O espectador que não está acostumado a um cinema de poesia pode até recusar, a princípio, as diretrizes da mise-en-scène de Antonio Conselheiro, o taumaturgo do sertões. E não seria, por acaso, um filme dentro do filme? Há, neste particular, uma metalinguagem que se faz sentir na história de Canudos e no processo de criação do filme. Na evocação do mitológico Conselheiro, José Walter Lima procede a uma espécie de delírio de imagens e sons. E confirma, neste tour de force, a assertiva de que o cinema é uma estrutura audiovisual.
Há muitas décadas no batente cinematográfico, José Walter Lima é um homem de mil instrumentos, pois, além de realizador, é produtor cultural e cinematográfico (é o principal organizador do Seminário Internacional de Cinema e Audiovisual), acaba de produzir, em parceria, um filme internacional, Ilha Dawson, do chileno Miguel Littin, exerceu, durante muito tempo, a coordenação do DIMAS da Fundação Cultural do Estado da Bahia e, justiça se lhe faça, na sua melhor fase. No campo estritamente cinematográfico, o de fazer filmes, escreveu vários roteiros com seu amigo e parceiro Carlos Vasconcelos Domingues (de saudosa memória) e realizou, solo, O alquimista do som (documento raro sobre o músico de vanguarda Walter Smetak), Nós, por exemplo, entre outros. O filme sobre Canudos começou como uma proposta de média metragem, O império do Belo Monte, que se estendeu como um longa.
Não se poderia deixar de destacar a contribuição de Carlos Vasconcelos Domingos, parceiro de José Walter Lima na elaboração do roteiro e no acompanhamento das filmagens primeiras. Seria, de fato, o co-diretor do filme não tivesse a morte ceifado-lhe a vida. No elenco, Carlos Petrovich, um dos atores baianos mais consagrados, faz o personagem título, com a sua pachorra habitual; Harildo Deda, outro ator marcante da história do teatro baiano. Mas muitos dos intérpretes já desapareceram, a começar mesmo do principal, Petrovich. Assim como Álvaro Guimarães (o autor de Caveira, my friend, no papel de Moreira César), Wilson Mello, Haydil Linhares. Entre outros, comparecem o sempre talentoso Bertrand Duarte (o padre de O homem que não dormia e O Superoutro, de Edgar Navarro), Leonel Nunes, Chico Drummond, Passos Neto, Iami Rebouças, Ari Barata, Júlio Goes, Jorge Gaspari, Alberto Luiz Viana, Nilson Mendes, Antonia Adorno. A fotografia do material filmado há vinte anos é de Vito Diniz (grande iluminador da maioria dos filmes baianos pós-ciclo), complementada pela luz de Pedro Semanovchi.
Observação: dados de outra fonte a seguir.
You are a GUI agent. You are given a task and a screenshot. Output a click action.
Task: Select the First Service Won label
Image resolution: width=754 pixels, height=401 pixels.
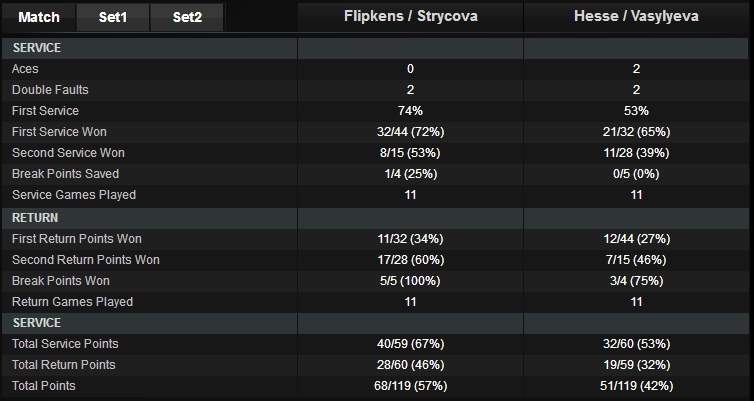pos(59,132)

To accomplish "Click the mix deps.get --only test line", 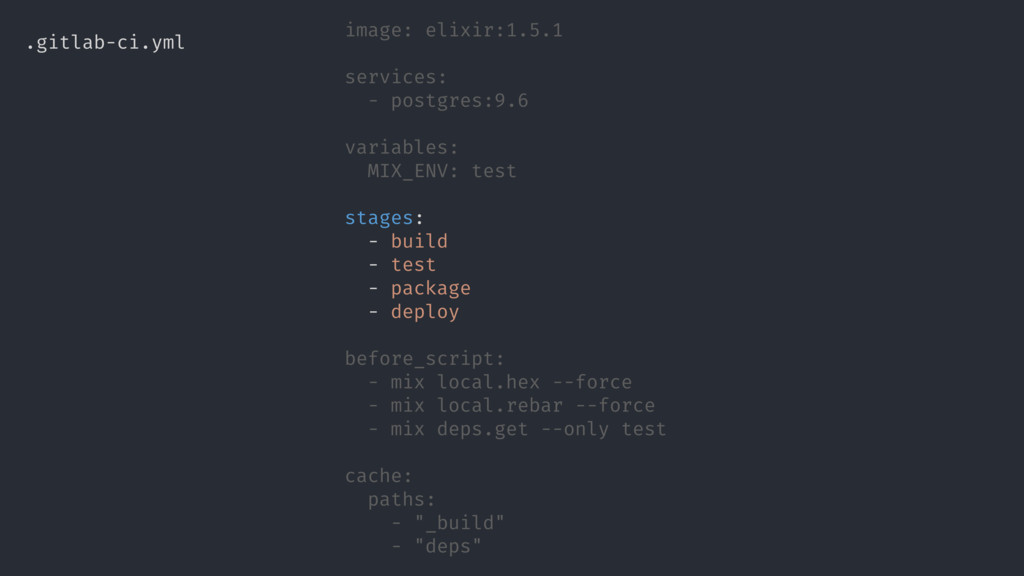I will [528, 429].
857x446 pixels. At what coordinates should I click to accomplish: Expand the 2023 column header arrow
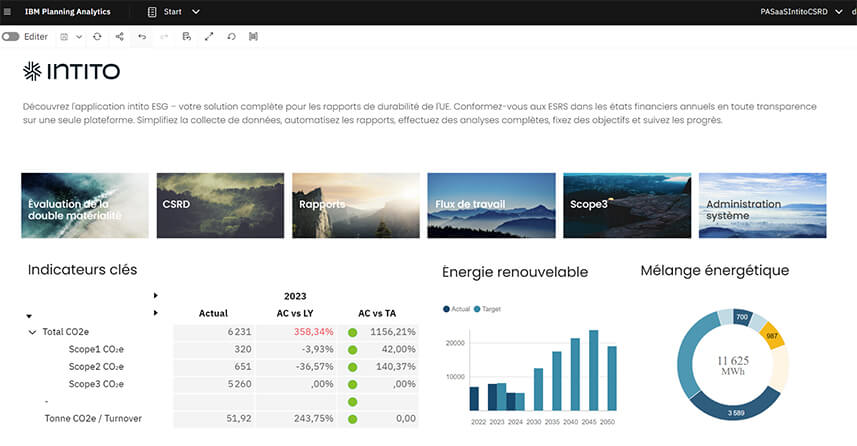(155, 296)
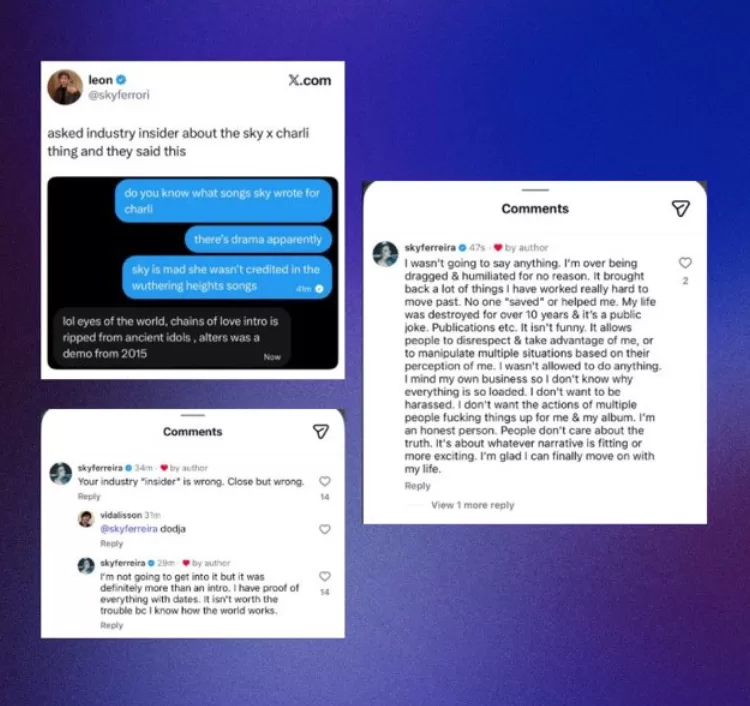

Há, também, em Antonio Conselheiro, o taumaturgo do sertão, uma plástica da imagem que desenvolve a temática por meio de uma profusão de cores, de grafites, de desenhos, de materiais diversos, em suma, aos termos da ação propriamente dita. A montagem, como já foi referida, segue o princípio da collage. E o espírito do Conselheiro permanece vivo nas imagens compostas pelo cineasta José Walter Lima.